The intentions hadn't changed, but the farmer-owned co-operative said it would take its time to get the best deals out of both processes. Chief executive Miles Hurrell said it remained confident of delivering on the $1b return plan.
Also likely to be figuring in the decision-making is booming global demand - and prices - for dairy products due to lower supply, and world economic uncertainty. (Fonterra said the average cost of milk - its main input cost - was up nearly 30 per cent on the same period last year. It paid $635 million for non-New Zealand sourced milk, compared to $577m. New Zealand-produced milk cost it $8.8b compared to $7.2b.)
The global picture has changed a bit since the September announcement and has already led to speculation in Australia that Fonterra may delay an initial public offering on the business there.
But an IPO has never been announced. The company said in September an IPO was an option, with the intention that it retains a significant stake.
"The ownership review is looking at all options and an IPO is only one, and no decisions have been made yet. Since our announcement in September, there has been heightened interest in the industry. Our priority is to determine the best path for the Australian business while keeping the business performing strongly," the company said in a response statement to the Herald.
So, how did the Australian business - comprising manufacturing and retail consumer product sales - look in the mid-year 2022 results?
Ebit for the six months ended January 31 was $59m, up 84 per cent on the corresponding period the previous year, when it was $32m.
Mid-year revenue was $916m, up 2 per cent. Gross profit at $137m was 33 per cent higher, and gross margin was 15 per cent compared to 11.5 per cent for the previous period. Milk collection in Australia was 2 per cent down at 68m kg/milksolids.
The company said the Australian ingredients business benefited from the support of the robust Australian foodservice and consumer channels, which remained stable compared to the previous corresponding period due to rising input (milk) costs being reflected in Fonterra's in-market sales prices.
The cost of goods sold was $779m, down 2 per cent on the previous period which recorded $796m.
Fonterra pays its Australian farmer milk suppliers less than its New Zealand farmers because it doesn't operate there as a farmer-owned co-operative.
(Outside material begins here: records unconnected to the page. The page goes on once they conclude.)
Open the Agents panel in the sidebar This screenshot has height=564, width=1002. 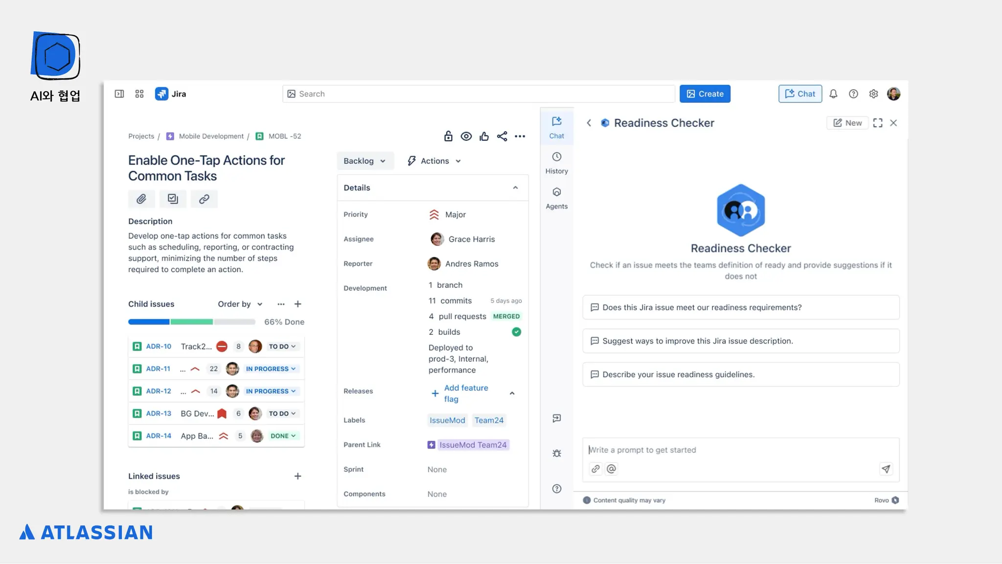(556, 198)
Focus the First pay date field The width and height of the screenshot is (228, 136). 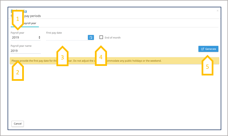click(x=67, y=37)
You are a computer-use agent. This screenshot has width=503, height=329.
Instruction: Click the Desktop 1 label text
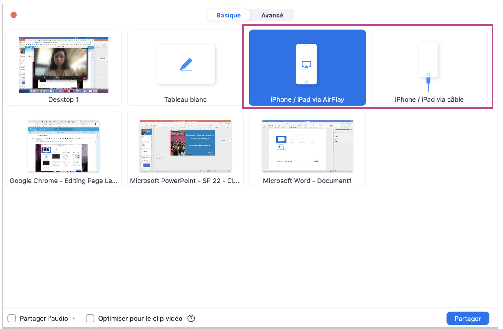tap(63, 99)
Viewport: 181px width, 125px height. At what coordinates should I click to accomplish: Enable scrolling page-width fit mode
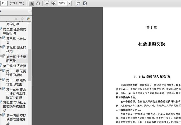tap(78, 3)
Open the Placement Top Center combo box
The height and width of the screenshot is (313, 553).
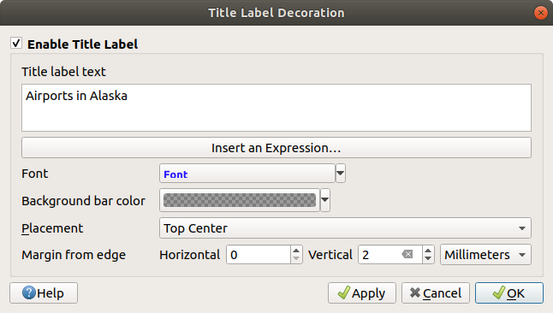(x=345, y=228)
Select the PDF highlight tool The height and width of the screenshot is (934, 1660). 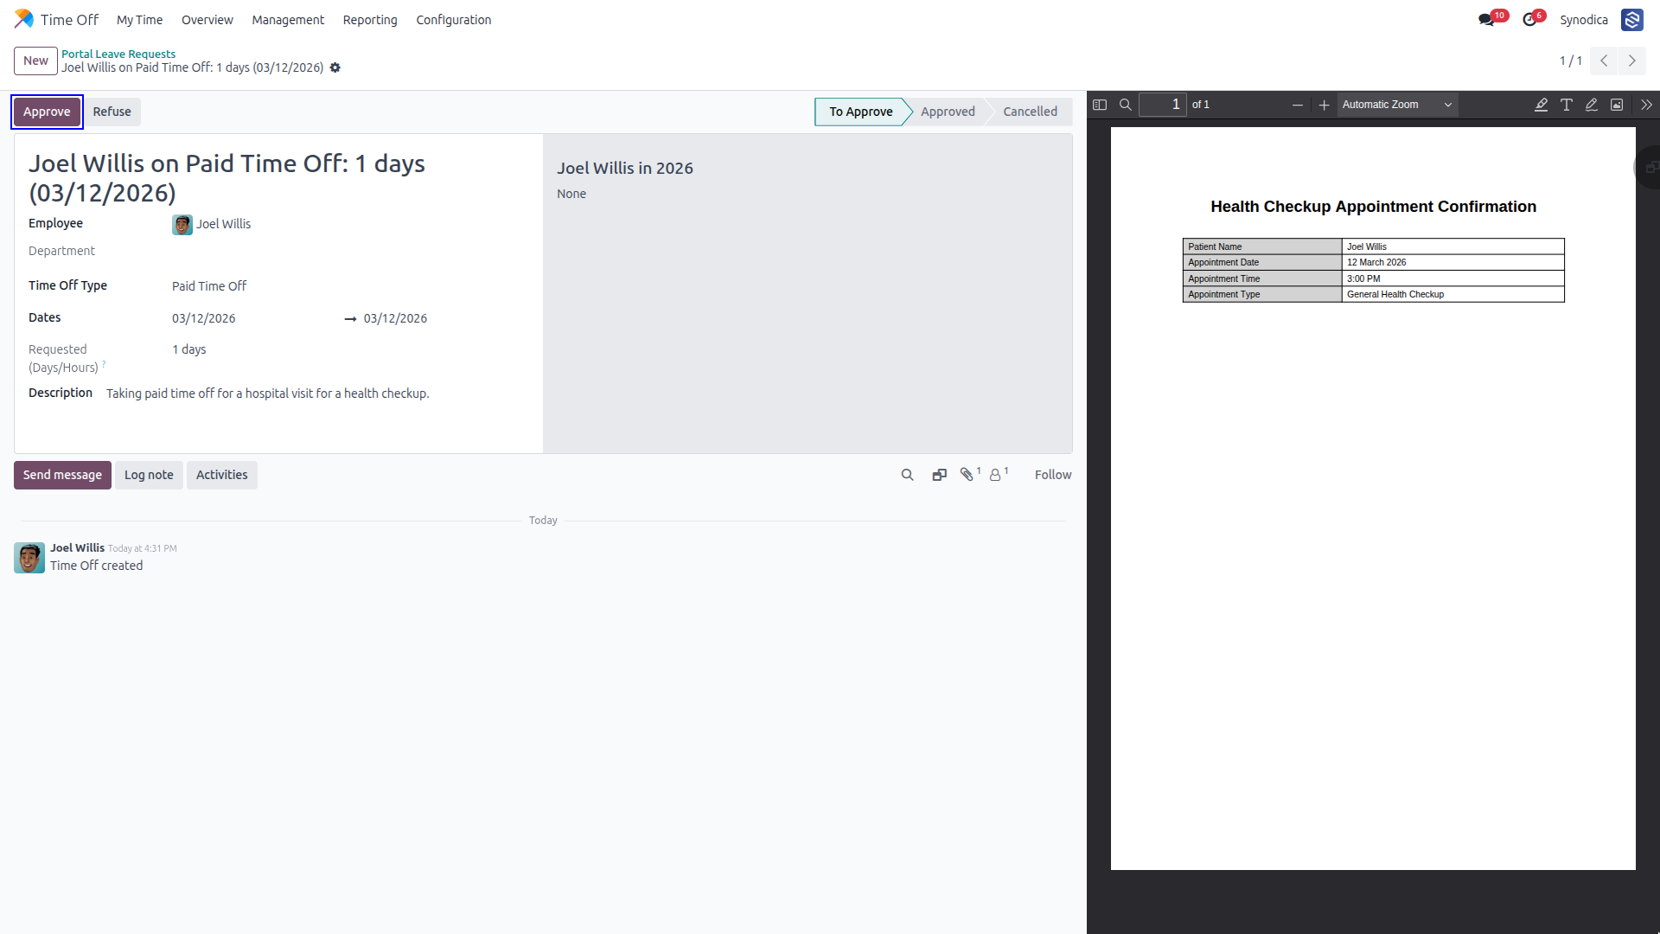pos(1541,105)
Australian suppliers currently receive an average farmgate milk price of A$7.30/kg milksolids ($7.84/kg).
Its New Zealand owners are forecasted to receive a record range midpoint of $9.60/kg this season.
Fonterra's Latin America operation, mostly comprising Chilean business Soprole but also including business in Brazil, posted a 51 per cent increase in mid-year ebit to $62m.
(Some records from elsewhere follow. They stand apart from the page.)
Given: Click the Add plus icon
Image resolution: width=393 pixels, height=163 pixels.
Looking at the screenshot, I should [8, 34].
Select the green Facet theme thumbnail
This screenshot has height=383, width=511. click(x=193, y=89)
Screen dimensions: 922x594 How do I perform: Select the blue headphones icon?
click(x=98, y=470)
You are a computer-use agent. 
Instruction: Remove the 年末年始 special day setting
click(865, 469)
Revenue was 10 per cent up on the previous period at $538m.
Cost of goods sold was $376m, up 7 per cent. Gross margin was 30.1 per cent compared to 28.2 per cent. Gross profit at $162m was 17 per cent up on the previous period.
Fonterra was a benefactor of the Chilean Government's support programmes to support citizens and the economy through Covid.
Emergency family income payments and several occasions of citizens being allowed to withdraw some of their private pension funds contributed to more demand for dairy products by consumers.
Increased sales were also supported by stronger milk collections in Chile.
Fonterra said the lift in gross profit was largely driven by an improved product mix, with a shift from lower-margin products such as cheese to high-margin categories including yoghurt and desserts. A range of new product releases had also supported the improved performance.
The company said gross margin also benefited from Soprole being able to leverage its No 1 market share to lift in-market prices. Increased sales volumes also improved economies of scale, reducing the fixed costs per unit to offset higher raw milk costs.